▼▼▼
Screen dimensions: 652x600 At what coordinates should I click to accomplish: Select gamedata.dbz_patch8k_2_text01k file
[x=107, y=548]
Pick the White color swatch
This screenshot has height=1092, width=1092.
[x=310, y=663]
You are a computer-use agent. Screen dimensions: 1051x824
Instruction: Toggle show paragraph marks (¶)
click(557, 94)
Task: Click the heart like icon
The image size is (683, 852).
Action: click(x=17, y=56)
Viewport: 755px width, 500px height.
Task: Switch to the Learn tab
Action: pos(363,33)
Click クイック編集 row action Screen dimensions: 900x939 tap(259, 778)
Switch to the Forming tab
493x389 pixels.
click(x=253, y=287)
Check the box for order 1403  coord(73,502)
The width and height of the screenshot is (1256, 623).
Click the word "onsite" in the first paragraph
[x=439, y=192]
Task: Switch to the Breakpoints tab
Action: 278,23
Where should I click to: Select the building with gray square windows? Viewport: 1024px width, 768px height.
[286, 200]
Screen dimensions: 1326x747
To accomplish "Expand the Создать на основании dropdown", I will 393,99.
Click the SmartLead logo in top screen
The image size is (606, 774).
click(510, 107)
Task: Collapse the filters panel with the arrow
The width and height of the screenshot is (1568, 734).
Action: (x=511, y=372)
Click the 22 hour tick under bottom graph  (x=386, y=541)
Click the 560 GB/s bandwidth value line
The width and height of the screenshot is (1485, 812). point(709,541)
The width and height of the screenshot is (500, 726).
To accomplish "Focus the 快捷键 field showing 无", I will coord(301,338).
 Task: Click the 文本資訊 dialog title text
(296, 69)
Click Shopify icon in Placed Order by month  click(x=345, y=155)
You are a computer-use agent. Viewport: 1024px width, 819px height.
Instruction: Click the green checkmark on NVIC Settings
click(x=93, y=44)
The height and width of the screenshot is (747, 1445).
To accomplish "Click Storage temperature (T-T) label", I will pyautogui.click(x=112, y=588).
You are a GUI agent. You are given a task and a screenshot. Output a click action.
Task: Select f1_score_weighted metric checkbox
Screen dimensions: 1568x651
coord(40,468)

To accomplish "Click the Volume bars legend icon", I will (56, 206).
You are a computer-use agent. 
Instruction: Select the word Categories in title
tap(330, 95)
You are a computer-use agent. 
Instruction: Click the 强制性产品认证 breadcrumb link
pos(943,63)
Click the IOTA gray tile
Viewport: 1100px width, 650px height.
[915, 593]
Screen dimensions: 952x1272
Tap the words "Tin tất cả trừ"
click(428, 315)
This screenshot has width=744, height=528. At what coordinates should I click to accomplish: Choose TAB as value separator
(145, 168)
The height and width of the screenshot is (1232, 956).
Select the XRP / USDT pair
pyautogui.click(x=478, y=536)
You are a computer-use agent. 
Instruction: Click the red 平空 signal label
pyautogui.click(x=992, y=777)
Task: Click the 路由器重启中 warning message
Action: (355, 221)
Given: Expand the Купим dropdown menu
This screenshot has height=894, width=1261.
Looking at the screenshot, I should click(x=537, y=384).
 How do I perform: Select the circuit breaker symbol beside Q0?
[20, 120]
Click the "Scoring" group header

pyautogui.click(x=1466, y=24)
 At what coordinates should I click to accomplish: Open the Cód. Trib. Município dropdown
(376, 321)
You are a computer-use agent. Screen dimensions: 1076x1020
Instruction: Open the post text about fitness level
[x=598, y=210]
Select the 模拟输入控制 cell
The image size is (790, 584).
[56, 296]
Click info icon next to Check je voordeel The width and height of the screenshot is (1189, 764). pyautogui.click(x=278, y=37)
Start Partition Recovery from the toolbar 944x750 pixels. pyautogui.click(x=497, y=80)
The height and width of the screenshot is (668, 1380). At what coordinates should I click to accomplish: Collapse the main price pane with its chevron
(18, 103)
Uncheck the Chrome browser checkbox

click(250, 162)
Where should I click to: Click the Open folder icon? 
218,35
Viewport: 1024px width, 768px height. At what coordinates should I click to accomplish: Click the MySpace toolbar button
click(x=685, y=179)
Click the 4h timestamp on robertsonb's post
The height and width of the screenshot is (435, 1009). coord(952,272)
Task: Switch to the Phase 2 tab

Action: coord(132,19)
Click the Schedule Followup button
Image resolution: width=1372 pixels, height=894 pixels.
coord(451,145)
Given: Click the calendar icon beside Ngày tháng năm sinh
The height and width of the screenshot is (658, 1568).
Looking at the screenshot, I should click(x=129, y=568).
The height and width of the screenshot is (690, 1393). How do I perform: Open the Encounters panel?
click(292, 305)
▲▲▲
→ **What you have to do**: Every line of the data above belongs in the answer, unchanged.

→ **Written response**:
Screen dimensions: 652x600 At what coordinates should I click to accomplish: Select gamedata.dbz_patch8k_2_text01k file
[x=107, y=548]
Pick the White color swatch
This screenshot has height=1092, width=1092.
[x=310, y=663]
You are a computer-use agent. Screen dimensions: 1051x824
Instruction: Toggle show paragraph marks (¶)
click(557, 94)
Task: Click the heart like icon
The image size is (683, 852).
Action: click(x=17, y=56)
Viewport: 755px width, 500px height.
Task: Switch to the Learn tab
Action: pos(363,33)
Click クイック編集 row action Screen dimensions: 900x939 tap(259, 778)
Switch to the Forming tab
493x389 pixels.
click(x=253, y=287)
Check the box for order 1403  coord(73,502)
The width and height of the screenshot is (1256, 623).
Click the word "onsite" in the first paragraph
[x=439, y=192]
Task: Switch to the Breakpoints tab
Action: 278,23
Where should I click to: Select the building with gray square windows? Viewport: 1024px width, 768px height.
[286, 200]
Screen dimensions: 1326x747
To accomplish "Expand the Создать на основании dropdown", I will 393,99.
Click the SmartLead logo in top screen
The image size is (606, 774).
click(510, 107)
Task: Collapse the filters panel with the arrow
The width and height of the screenshot is (1568, 734).
Action: (x=511, y=372)
Click the 22 hour tick under bottom graph  (x=386, y=541)
Click the 560 GB/s bandwidth value line
The width and height of the screenshot is (1485, 812). point(709,541)
The width and height of the screenshot is (500, 726).
To accomplish "Focus the 快捷键 field showing 无", I will coord(301,338).
 Task: Click the 文本資訊 dialog title text
(296, 69)
Click Shopify icon in Placed Order by month  click(x=345, y=155)
You are a computer-use agent. Viewport: 1024px width, 819px height.
Instruction: Click the green checkmark on NVIC Settings
click(x=93, y=44)
The height and width of the screenshot is (747, 1445).
To accomplish "Click Storage temperature (T-T) label", I will pyautogui.click(x=112, y=588).
You are a GUI agent. You are given a task and a screenshot. Output a click action.
Task: Select f1_score_weighted metric checkbox
Screen dimensions: 1568x651
coord(40,468)

To accomplish "Click the Volume bars legend icon", I will (56, 206).
You are a computer-use agent. 
Instruction: Select the word Categories in title
tap(330, 95)
You are a computer-use agent. 
Instruction: Click the 强制性产品认证 breadcrumb link
pos(943,63)
Click the IOTA gray tile
Viewport: 1100px width, 650px height.
[915, 593]
Screen dimensions: 952x1272
Tap the words "Tin tất cả trừ"
click(428, 315)
This screenshot has width=744, height=528. At what coordinates should I click to accomplish: Choose TAB as value separator
(145, 168)
The height and width of the screenshot is (1232, 956).
Select the XRP / USDT pair
pyautogui.click(x=478, y=536)
You are a computer-use agent. 
Instruction: Click the red 平空 signal label
pyautogui.click(x=992, y=777)
Task: Click the 路由器重启中 warning message
Action: (355, 221)
Given: Expand the Купим dropdown menu
This screenshot has height=894, width=1261.
Looking at the screenshot, I should click(x=537, y=384).
 How do I perform: Select the circuit breaker symbol beside Q0?
[20, 120]
Click the "Scoring" group header

pyautogui.click(x=1466, y=24)
 At what coordinates should I click to accomplish: Open the Cód. Trib. Município dropdown
(376, 321)
You are a computer-use agent. Screen dimensions: 1076x1020
Instruction: Open the post text about fitness level
[x=598, y=210]
Select the 模拟输入控制 cell
The image size is (790, 584).
[56, 296]
Click info icon next to Check je voordeel The width and height of the screenshot is (1189, 764). pyautogui.click(x=278, y=37)
Start Partition Recovery from the toolbar 944x750 pixels. pyautogui.click(x=497, y=80)
The height and width of the screenshot is (668, 1380). At what coordinates should I click to accomplish: Collapse the main price pane with its chevron
(18, 103)
Uncheck the Chrome browser checkbox

click(250, 162)
Where should I click to: Click the Open folder icon? 
218,35
Viewport: 1024px width, 768px height. At what coordinates should I click to accomplish: Click the MySpace toolbar button
click(x=685, y=179)
Click the 4h timestamp on robertsonb's post
The height and width of the screenshot is (435, 1009). coord(952,272)
Task: Switch to the Phase 2 tab

Action: coord(132,19)
Click the Schedule Followup button
Image resolution: width=1372 pixels, height=894 pixels.
coord(451,145)
Given: Click the calendar icon beside Ngày tháng năm sinh
The height and width of the screenshot is (658, 1568).
Looking at the screenshot, I should click(x=129, y=568).
The height and width of the screenshot is (690, 1393). How do I perform: Open the Encounters panel?
click(292, 305)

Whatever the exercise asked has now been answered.